Weeks later the bills began to arrive. I have medical insurance these days, through the hospital where I work. The total charges were $2,361. About half of this was for the ultrasound, about $300 was for the pathologist to read the slides. Another approximately $300 was to the radiologist, with free update on the utility of 3-D mammography and $500 was for supplies such as needles and coaxial cable. "Adjustments" due to using the hospital, which provides the insurance, for the whole procedure reduced the cost by a bit over $1000. So insurance paid $820 and I paid about $500.
The results came back "non-diagnostic." There was not enough thyroid tissue to be sure it's not cancer. Up to 20% of thyroid biopsies are non-diagnostic.
My initial reaction was that I was looking for cancer cells and they didn't find cancer cells and so I'm fine. It turns out that this is about right. There is a study from 2014 in which patients with non-diagnostic results on fine needle aspirate had a repeat biopsy (which I would not do because ouch, in so many ways). These patients almost never had cancer diagnosed, and almost all of those who did have abnormal repeat biopsies turned out to have false positive results. This means that they had a significant surgery removing a part of the thyroid and there was no cancer.
What I learned from my thyroid biopsy:
1. They are very expensive and the cost to even a well insured consumer is not small.
2. A thyroid biopsy is not painless. It is also not horribly painful. I do not want another one.
In the big picture, there is not a lot of value in routinely evaluating thyroid nodules with biopsy.
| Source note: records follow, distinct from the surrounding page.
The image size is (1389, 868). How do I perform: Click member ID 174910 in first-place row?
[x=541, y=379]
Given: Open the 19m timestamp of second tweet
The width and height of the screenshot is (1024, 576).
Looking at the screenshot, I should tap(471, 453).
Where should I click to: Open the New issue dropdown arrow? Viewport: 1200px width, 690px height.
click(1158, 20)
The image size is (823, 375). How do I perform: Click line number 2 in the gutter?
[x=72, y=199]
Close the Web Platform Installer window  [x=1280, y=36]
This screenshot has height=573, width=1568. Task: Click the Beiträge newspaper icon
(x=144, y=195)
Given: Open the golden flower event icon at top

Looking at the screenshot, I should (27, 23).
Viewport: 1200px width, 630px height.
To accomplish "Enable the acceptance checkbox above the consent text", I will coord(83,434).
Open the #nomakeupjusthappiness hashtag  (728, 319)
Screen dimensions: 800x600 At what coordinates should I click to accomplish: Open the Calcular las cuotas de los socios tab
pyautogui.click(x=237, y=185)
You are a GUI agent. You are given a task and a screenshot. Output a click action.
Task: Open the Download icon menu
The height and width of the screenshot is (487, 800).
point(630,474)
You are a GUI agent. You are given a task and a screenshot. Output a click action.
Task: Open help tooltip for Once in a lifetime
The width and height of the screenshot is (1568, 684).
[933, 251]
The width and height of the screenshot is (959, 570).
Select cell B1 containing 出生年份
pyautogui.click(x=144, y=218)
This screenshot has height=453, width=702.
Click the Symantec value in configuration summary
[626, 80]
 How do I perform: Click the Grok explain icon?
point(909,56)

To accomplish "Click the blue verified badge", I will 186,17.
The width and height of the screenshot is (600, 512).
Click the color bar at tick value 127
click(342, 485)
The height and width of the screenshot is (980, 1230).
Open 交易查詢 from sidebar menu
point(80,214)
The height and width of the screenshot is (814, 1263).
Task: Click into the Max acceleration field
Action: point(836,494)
There are 240 million adults in the US. About half of them probably have thyroid nodules greater than 1 cm. Performing an uncomplicated biopsy on all of them would cost about 240 billion dollars, assuming no repeat biopsies, diagnosing 6 million of them with cancer. Thyroidectomy and further treatment and followup of these diagnosed patients could easily cost that much again, adding up to nearly half of the US's yearly healthcare spending. A not insignificant number of people would suffer damage to their recurrent laryngeal nerve, limiting their ability to speak and sing, or lose the function of their parathyroid glands which regulate calcium balance. Of the cancers discovered, quite a few (hard to know the number) would never cause harm if untreated. Only about 1900 people die of thyroid cancer each year in the US and some of these are due to very aggressive cancers that will be fatal regardless of when or whether surgery is done. Despite an increase in detection and surgery for thyroid cancer in the last decade, there has been no change in death rates for this disease.
In the smaller picture, specifically the picture of an individual person with a lump in the thyroid, it is difficult to know what to do. Thyroid cancers can metastasize and kill a person. They just don't do that very often. Reassurance is valuable. Being diagnosed with cancer that would have caused no harm could be devastating. Being diagnosed early and avoiding death is priceless but extremely unlikely. As a doctor my practical approach should probably be to avoid searching for thyroid lumps in patients with no symptoms and to try to help those patients whose lumps come to light navigate the dangerous waters of further medical evaluation.